UVB is what many people commonly think of when you mention “ultraviolet rays”. UVB is the strongest form of radiation from the sun and can burn the top-most layer of the skin, cause wrinkles and increase risk of skin cancer.
The problem is that while many sunscreens protect against UVB, they don’t protect against UVA. Though less powerful than UVB radiation, UVA is 30 to 50 times more abundant than UVB, and penetrates deeper into the skin. UVA is the most dominant tanning ray and is linked to skin aging and risk of skin cancer.
There are several, but the most notable change to sunscreens is that the FDA announced that all sunscreens with the “Broad Spectrum” designation that are sold in the United States must protect against UVB and UVA as of the summer of 2012.
Broad Spectrum is a relatively new standard for sunscreens. Presently, sunscreens with that designation are not required to protect against UVA, although many do.
Sunscreens will not be allowed to say they block the sun completely, or that they’ll prevent skin aging. But they will be able to say that they lower risk of skin cancer and skin-related aging if they have an SPF rating of 15 or higher.
In addition, sunscreens will be required to indicate how long they offer water protection, in increments of 40 or 80 minutes.
SPF measures protection against UVB. Broad Spectrum is a designation that a product protects against UVB, and often UVA. In 2012, all sunscreens with Broad Spectrum will protect against UVA, in addition to UVB.

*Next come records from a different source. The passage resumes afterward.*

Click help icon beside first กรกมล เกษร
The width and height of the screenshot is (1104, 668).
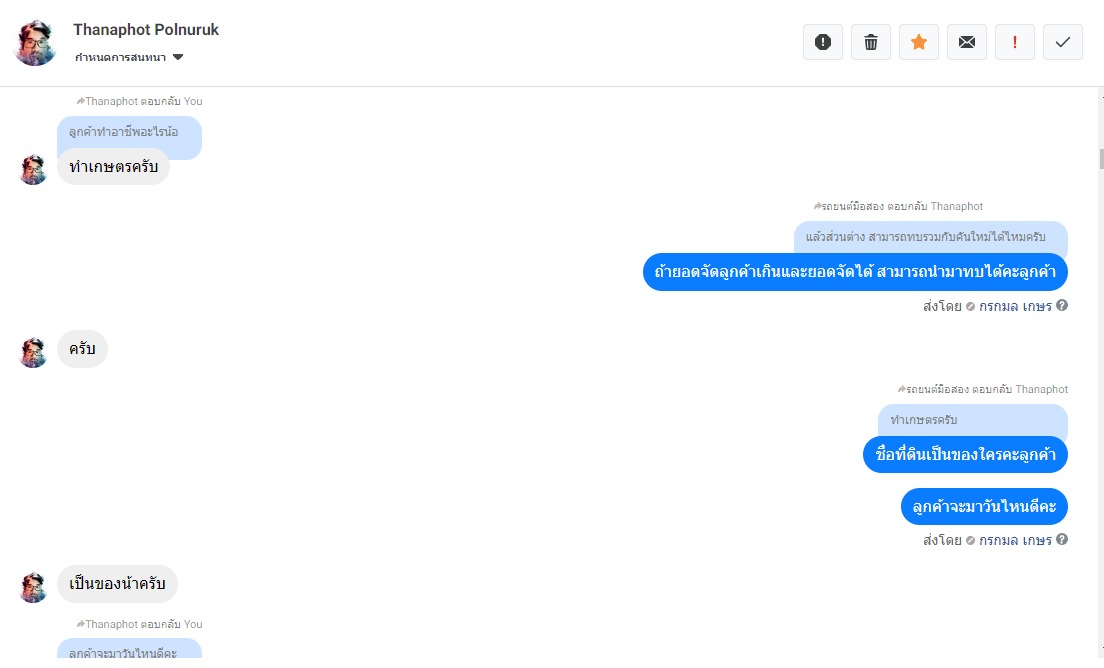tap(1062, 305)
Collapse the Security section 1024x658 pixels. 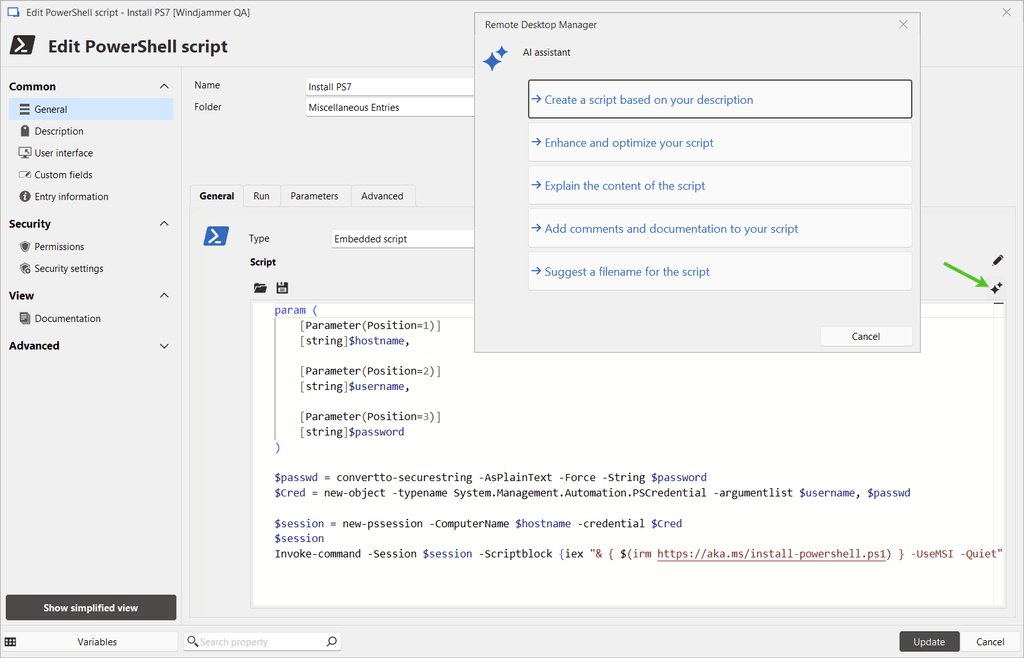click(x=164, y=224)
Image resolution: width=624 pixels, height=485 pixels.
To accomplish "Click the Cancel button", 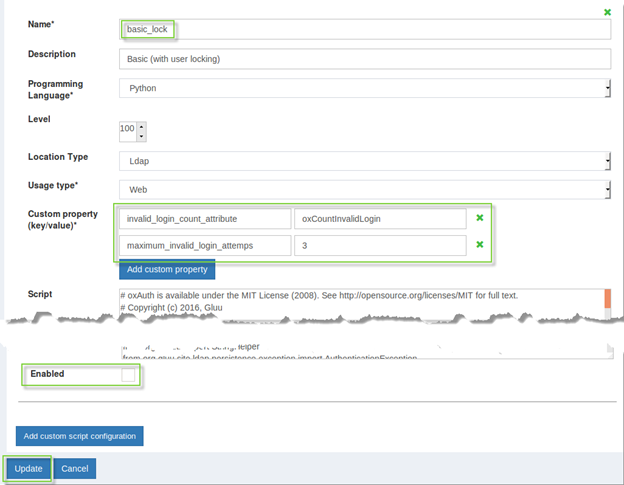I will [75, 469].
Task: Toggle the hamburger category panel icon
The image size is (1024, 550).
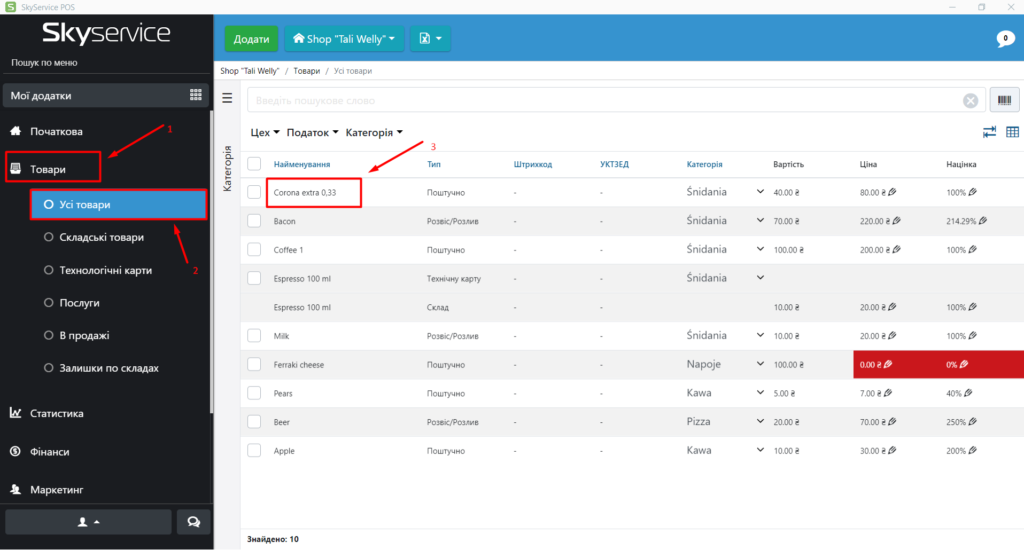Action: (227, 98)
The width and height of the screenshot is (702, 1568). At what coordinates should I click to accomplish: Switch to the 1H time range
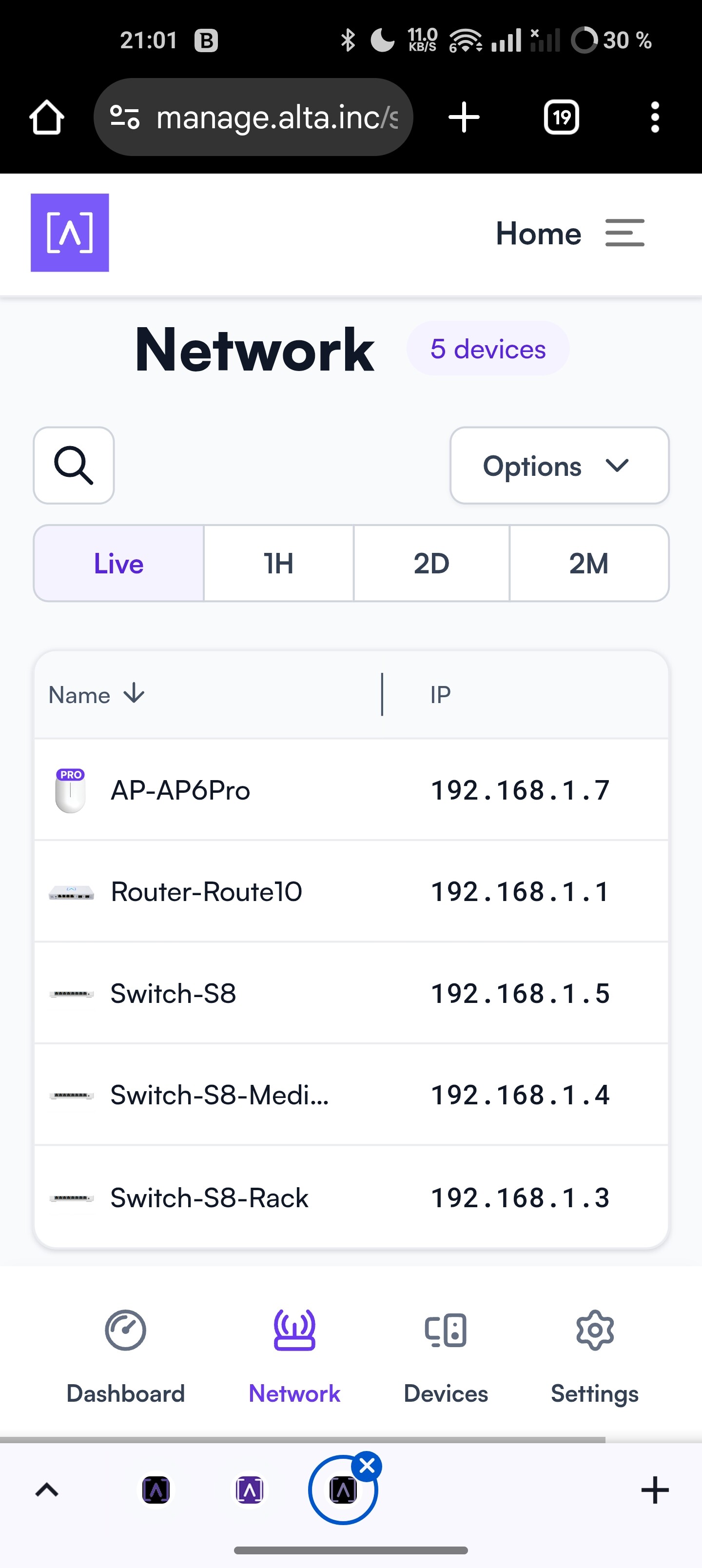pyautogui.click(x=279, y=564)
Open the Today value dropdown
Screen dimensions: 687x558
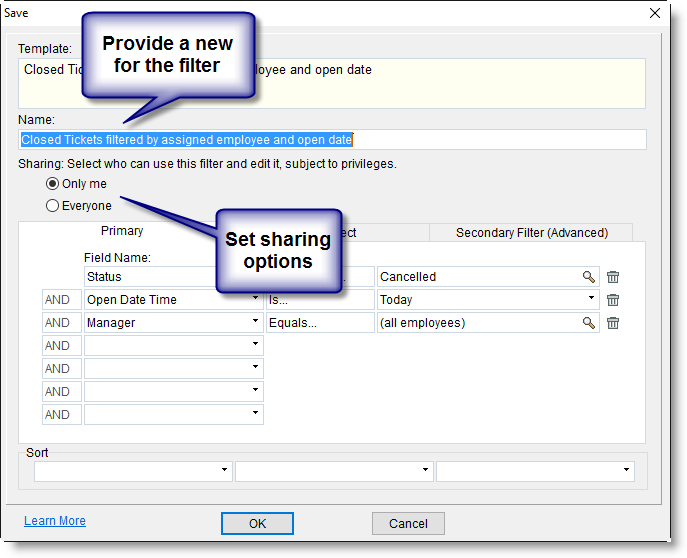pyautogui.click(x=591, y=300)
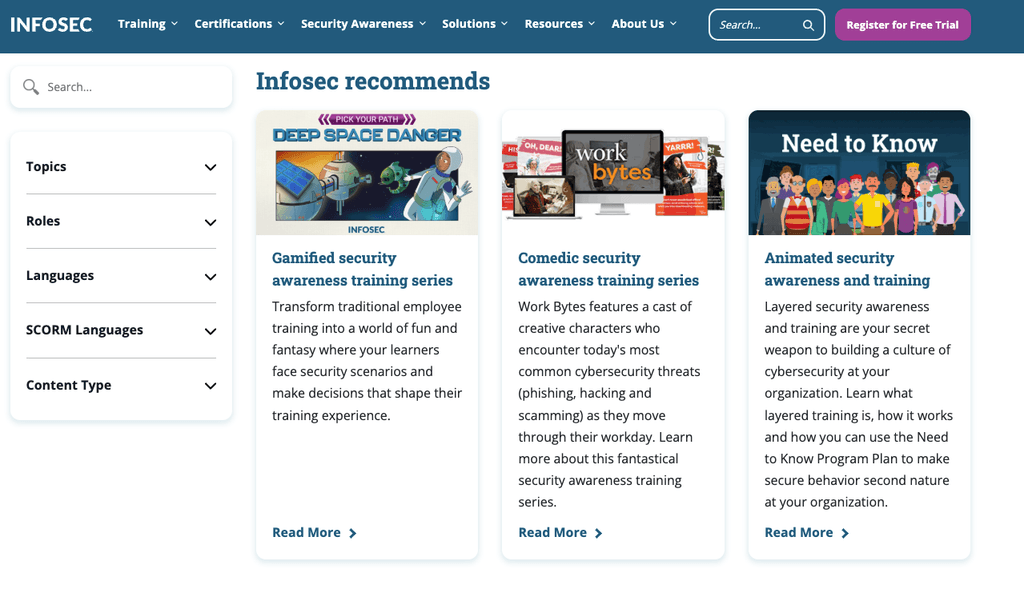Open the Certifications dropdown menu

tap(239, 24)
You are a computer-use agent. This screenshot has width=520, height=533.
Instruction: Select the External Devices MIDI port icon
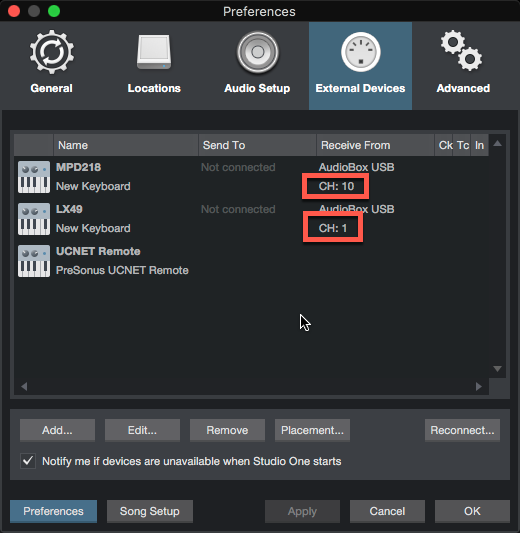(361, 52)
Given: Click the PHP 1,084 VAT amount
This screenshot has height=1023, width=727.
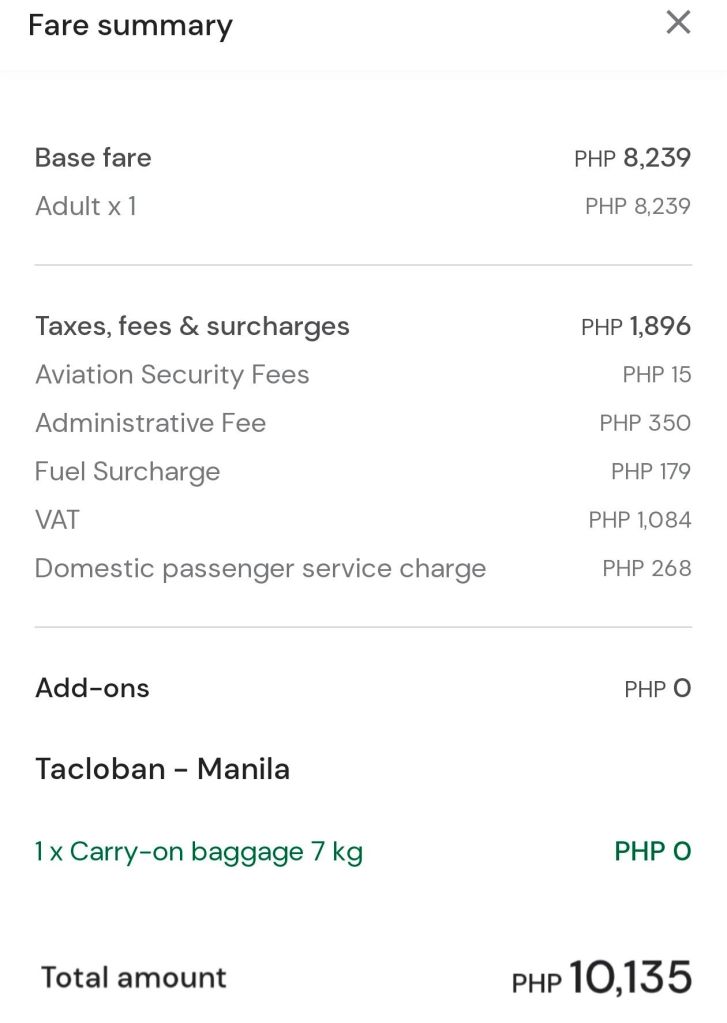Looking at the screenshot, I should tap(640, 520).
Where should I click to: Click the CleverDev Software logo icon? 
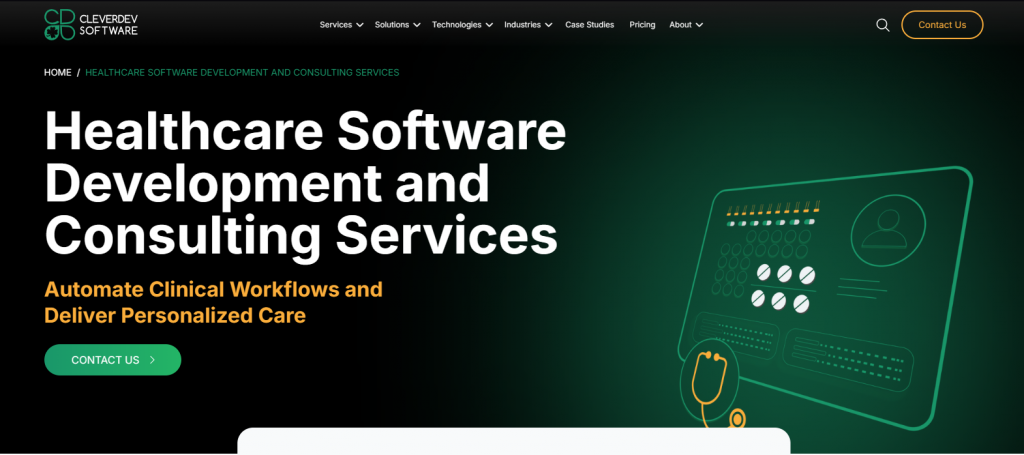[59, 24]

All sunscreens will have an SPF rating. Most, but not all, will be labelled as a Broad Spectrum product.
SPF will still measure UVB protection on all sunscreens. And as of 2012, SPF on a Broad Spectrum sunscreen will gauge both UVB and UVA. The higher the SPF rating, the more protection it will offer, for all sunscreens, whether Broad Spectrum or not.
The best sunscreen you can buy will be a Broad Spectrum product, with an SPF rating of 50. That will give you protection against UVB and UVA radiation, and at that strength, will probably offer the best water resistance as well.
There is some debate whether a sunscreen can be rated higher than SPF 50. At present, the FDA is not convinced that a sunscreen can protect against sun radiation beyond that level. Tests are ongoing.
They’re important because they clarify the protection that a product will offer, and they educate about UVA radiation. They also raise awareness that skin cancer is a growing problem, and they raise standards for sunscreen manufacturers to meet, to protect against skin aging and skin cancer.
The most important element of summer skin care is protection from the sun. Therefore, it would be advisable to buy Broad Spectrum sunscreen products with a high SPF rating.
Also, remember that sunscreen does not block the sun completely, no matter how high the rating.
And remember the adage of Slip Slop Slap. Slip into sun protective clothing, slop on a golf ball-sized portion of sunscreen, slap on a wide-brimmed hat. Wear sunglasses as well, and look for shade. You won’t tan, but you won’t burn either, and less likely to form wrinkles.